There’s not too much more to say about it really.  The film looks amazing on the big screen and while some of the actions taken to try and get The Martian back and home don’t really seem to make a huge amount of sense (what was that with the directional glove again?), there are enough scenes and sections based on quasi-fact to make the film mostly believable.  And through it all, Damon keeps things on track and enjoyable, even if he does not have a volleyball (a la Castaway) to keep him company.

Verdict: The Martian is a great, entertaining and engrossing movie, full of fine performances, great effects, and a superior script.  Totally enjoyable and totally worth seeing on the big screen.  Yes, I liked t!  9.5 Mars Bars out of 10.

Saturday, October 3, 2015

The Case for Wining

Amy showed at the International FilmFest but was a sure thing to come back on a general release, so I was super keen to go and see it when it came out in the Lighthouse Cuba.

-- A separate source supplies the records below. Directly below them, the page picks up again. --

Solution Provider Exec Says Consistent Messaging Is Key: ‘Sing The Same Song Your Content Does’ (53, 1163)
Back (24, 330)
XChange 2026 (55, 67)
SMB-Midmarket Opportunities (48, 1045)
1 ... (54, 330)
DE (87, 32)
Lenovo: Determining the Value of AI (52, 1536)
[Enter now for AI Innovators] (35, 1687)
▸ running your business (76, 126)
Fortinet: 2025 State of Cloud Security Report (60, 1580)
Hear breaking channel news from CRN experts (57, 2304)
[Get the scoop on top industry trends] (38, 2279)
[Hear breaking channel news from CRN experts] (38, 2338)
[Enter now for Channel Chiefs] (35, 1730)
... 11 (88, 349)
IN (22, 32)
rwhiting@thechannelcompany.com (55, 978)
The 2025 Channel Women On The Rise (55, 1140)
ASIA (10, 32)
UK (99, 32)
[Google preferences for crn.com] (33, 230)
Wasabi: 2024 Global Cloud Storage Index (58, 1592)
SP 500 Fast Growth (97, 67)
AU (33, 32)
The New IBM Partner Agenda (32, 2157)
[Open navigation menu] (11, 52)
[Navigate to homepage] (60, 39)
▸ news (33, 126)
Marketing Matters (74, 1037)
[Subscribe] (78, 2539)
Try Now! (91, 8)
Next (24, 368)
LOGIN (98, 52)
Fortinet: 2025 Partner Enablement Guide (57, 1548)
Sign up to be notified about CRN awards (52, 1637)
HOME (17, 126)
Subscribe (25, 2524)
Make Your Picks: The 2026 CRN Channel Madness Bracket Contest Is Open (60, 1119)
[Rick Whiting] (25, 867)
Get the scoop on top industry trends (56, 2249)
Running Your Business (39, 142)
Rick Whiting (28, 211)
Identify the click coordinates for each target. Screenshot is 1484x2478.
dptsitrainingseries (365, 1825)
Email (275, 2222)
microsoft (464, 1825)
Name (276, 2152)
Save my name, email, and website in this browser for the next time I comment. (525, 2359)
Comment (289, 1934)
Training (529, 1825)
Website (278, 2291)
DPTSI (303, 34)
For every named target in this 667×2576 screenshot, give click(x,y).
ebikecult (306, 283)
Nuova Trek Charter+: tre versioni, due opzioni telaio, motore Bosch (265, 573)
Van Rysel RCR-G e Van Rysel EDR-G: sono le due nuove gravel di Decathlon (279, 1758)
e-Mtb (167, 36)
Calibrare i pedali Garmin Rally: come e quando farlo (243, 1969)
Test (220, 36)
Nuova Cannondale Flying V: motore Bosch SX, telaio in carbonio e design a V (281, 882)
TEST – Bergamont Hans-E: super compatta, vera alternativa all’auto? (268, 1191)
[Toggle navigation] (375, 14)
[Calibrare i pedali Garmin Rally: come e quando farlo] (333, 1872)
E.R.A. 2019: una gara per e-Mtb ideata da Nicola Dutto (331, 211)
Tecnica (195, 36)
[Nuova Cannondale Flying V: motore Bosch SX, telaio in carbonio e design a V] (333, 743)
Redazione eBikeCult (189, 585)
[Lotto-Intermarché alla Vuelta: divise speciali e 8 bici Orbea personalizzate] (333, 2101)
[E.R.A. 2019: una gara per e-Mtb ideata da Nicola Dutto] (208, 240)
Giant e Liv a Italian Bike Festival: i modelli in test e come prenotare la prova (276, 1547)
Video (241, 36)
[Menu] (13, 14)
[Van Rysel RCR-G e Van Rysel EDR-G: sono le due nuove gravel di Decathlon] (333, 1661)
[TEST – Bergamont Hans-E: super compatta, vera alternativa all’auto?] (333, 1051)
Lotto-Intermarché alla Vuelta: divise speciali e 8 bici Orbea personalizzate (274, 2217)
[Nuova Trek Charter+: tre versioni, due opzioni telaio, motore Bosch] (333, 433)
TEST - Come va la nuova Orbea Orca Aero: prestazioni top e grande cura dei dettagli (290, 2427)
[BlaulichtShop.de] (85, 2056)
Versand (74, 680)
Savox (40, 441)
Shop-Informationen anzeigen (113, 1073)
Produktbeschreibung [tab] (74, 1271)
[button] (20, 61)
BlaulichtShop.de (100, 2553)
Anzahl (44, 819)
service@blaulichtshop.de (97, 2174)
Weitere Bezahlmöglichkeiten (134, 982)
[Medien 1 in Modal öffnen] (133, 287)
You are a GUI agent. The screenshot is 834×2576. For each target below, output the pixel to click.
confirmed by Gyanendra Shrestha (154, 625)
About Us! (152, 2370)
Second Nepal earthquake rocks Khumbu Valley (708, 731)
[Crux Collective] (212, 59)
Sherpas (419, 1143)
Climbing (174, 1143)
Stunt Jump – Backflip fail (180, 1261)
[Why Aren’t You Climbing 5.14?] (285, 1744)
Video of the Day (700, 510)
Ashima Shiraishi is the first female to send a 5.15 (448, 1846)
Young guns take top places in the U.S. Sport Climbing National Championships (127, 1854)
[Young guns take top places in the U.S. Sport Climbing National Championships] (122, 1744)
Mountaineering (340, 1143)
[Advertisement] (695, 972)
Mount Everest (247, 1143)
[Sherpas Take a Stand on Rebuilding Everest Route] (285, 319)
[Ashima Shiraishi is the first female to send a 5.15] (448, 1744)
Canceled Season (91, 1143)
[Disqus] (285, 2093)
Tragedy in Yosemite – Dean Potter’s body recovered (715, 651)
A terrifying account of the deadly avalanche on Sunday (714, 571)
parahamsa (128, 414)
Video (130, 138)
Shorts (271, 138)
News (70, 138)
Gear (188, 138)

I was never the biggest Amy Winehouse fan, not buying any of her albums or following her that much, but her voice was incredibly soulful, her songs seemed wilfully self destructive and her end seemed totally tragic, so this film, documenting her lightning fast rise and fall, grabbed my attention as a must see.

And it was hypnotic.  Interviewing friends and family, the film showed how success came hard and fast for her, and how those around her sometimes either abused their association with her for their own personal gain, or failed to fully see the effect it all had on her.  Her father comes off particularly badly, and he has since criticised the film for being inaccurate, but while you can see why he tries to claim he had no part in Amy’s demise, the actions shown in the film seem to prove otherwise.

Winehouse comes across as an incredibly driven and talented entertainer, a huge fan of jazz in all its forms, and a vey public woman who used her private life to fill her songs with soul and meaning.  She also loved with all her heart, though from the looks of it, her big loves – her husband and her father – both let her down.

I was completely engrossed in the movie, but I was distracted by a couple near me who seemed anything but.  They played in a cell phone, showing each other messages and the glare of the screen lighting up the room, talking in a loud whisper (so basically just talking) and then hopping out for a wine stop.  And I wasn’t the poor person sitting right next to them either.  Sigh.

Still, the music and Winehouse’s voice were completely distracting, and putting the songs in context and seeing how they told her story were amazingly engaging and engrossing.  While I didn’t hang around to see how long the distracted couple hung around so that people could pelt them with tomatoes, I left with a sense of sadness, but some incredible tunes in my head.

Verdict: Amy was an incredible documentary that deserves the accolades, especially when it has so much to teach us as those who all contributed to the type of society that helped cause Amy’s death.  8 rehab clinics out of 10.